Issued: Mon, 04 Jun 2018 11:54:00 BST

One of the School's research centres, the Scottish Centre for Crime and Justice Research (SCCJR) has concluded a study, led by Associate Directors, Dr Alistair Fraser, from Sociology, and Dr Niall Hamilton-Smith (University of Stirling), which examined serious organised crime, its impact in communities, and the potential for local services to prevent exploitation. 

The research identifies good practice and makes a series of recommendations to enhance Scotland’s response to serious organised crime (SOC), including:

  • Strengthening links between local services, particularly housing and social work, to help prevent exploitation of vulnerable residents
  • Recognising that “the best asset in responding to organised crime is the community itself”, to develop community resources and local policing models to support community intelligence-gathering, and increased trust in police and other key service providers
  • Considering legislation offering greater powers to respond to exploitation, possibly through a new criminal offence of ‘coercive control’ similar to that for domestic abuse.
  • Challenging the myths around SOC and communicating the real-world consequences of being drawn into organised crime

Alistair said 'For the first time, we have been able to hear from people living in communities across Scotland where organised crime is part of everyday life. The study shows that while organised crime might be thought of as glamorous it is rooted in deep and enduring forms of harm and exploitation at community level.
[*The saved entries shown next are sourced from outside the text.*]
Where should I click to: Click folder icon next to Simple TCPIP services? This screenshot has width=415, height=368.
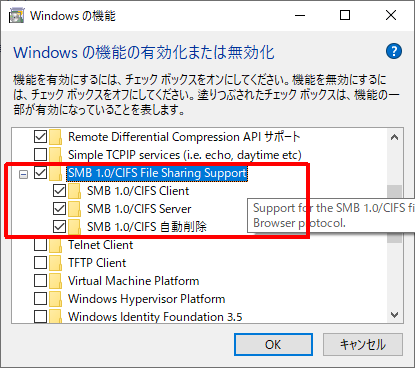tap(56, 155)
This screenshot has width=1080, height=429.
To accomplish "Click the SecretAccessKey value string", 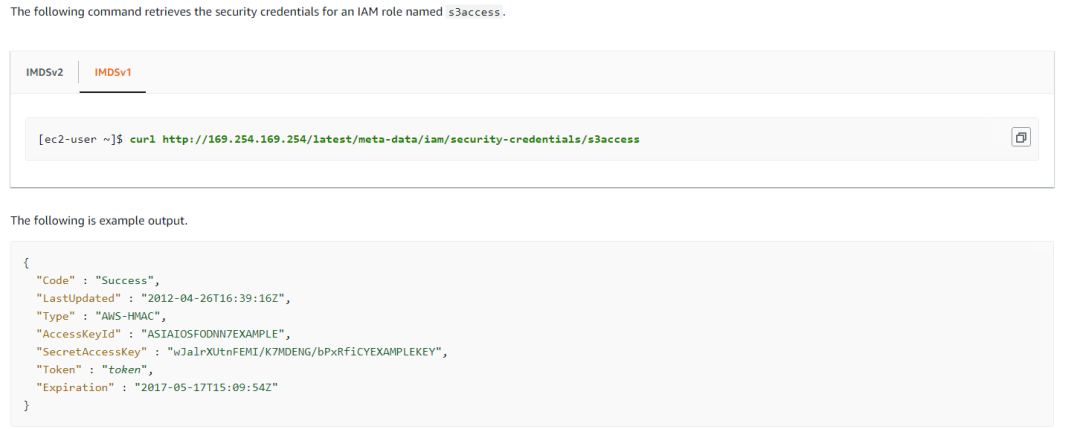I will 310,352.

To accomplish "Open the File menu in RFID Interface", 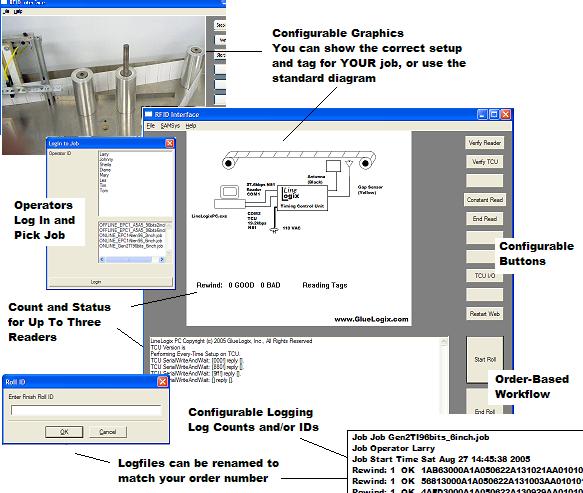I will pos(151,126).
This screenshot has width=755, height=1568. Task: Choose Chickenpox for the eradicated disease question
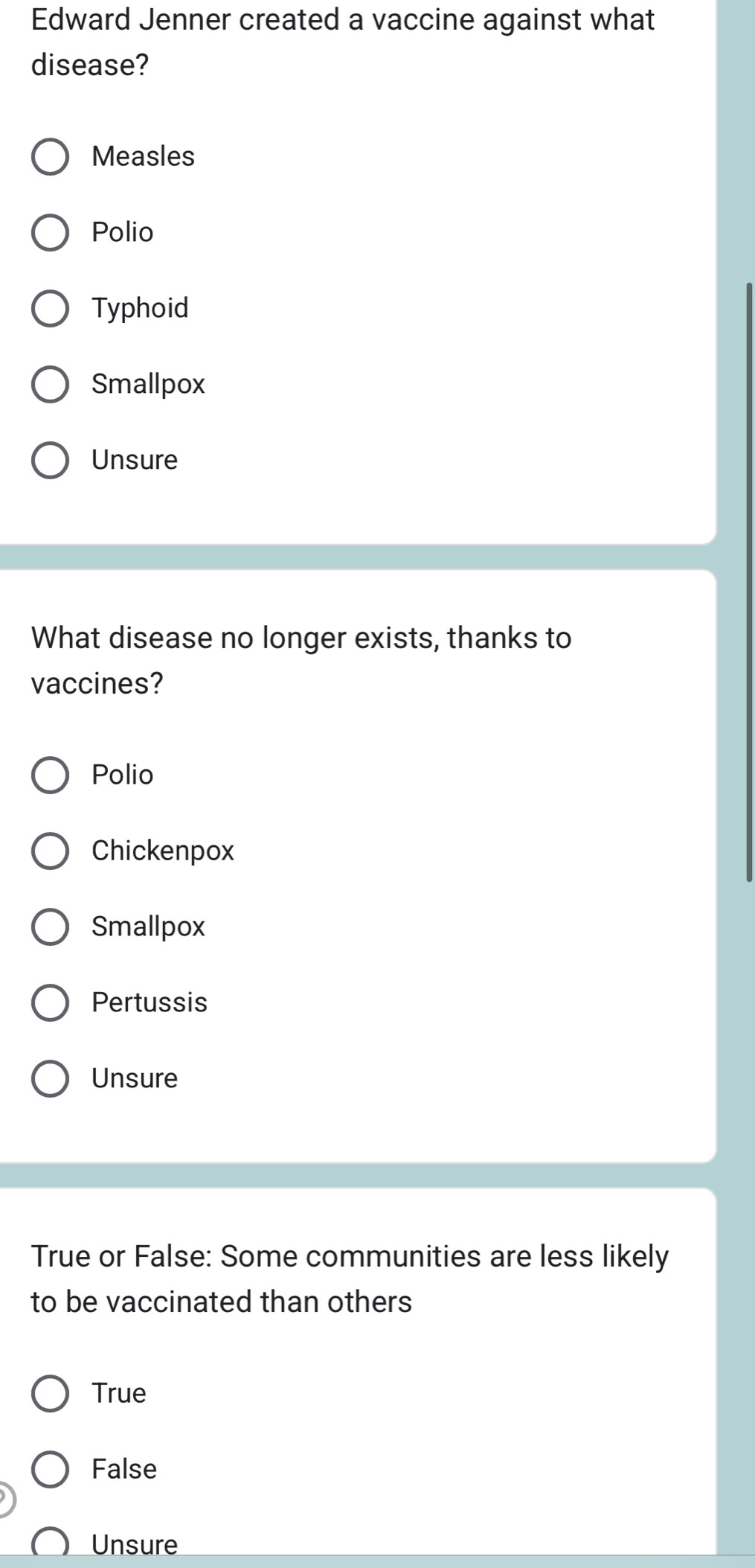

While the study showed that these impacts are most extreme in communities where there is entrenched vulnerability from long-term deprivation, they exist throughout society. Our fieldwork also suggested that one of the best assets in responding to organised crime is the community itself and we need to find ways to harness this potential.'

The research on community experiences of SOC involved in-depth one-to-one interviews and discussions with residents, schools, businesses, community organisations and public service professionals in a number of areas known to be affected by organised crime. 

The nationally-representative Ipsos MORI research surveyed 1,088 people about awareness and experiences of SOC. In line with a 2013 survey, 60% of respondents thought police were effective in tackling the issue, while 22% thought they were ineffective.

Asked who they thought had a role to play in tackling organised crime in Scotland, respondents most commonly (87%) said the police. Around a third (37%) mentioned the Scottish Government and 26% said “everyone” – this latter finding representing the largest change from the 2013 survey when the equivalent figure was 15%.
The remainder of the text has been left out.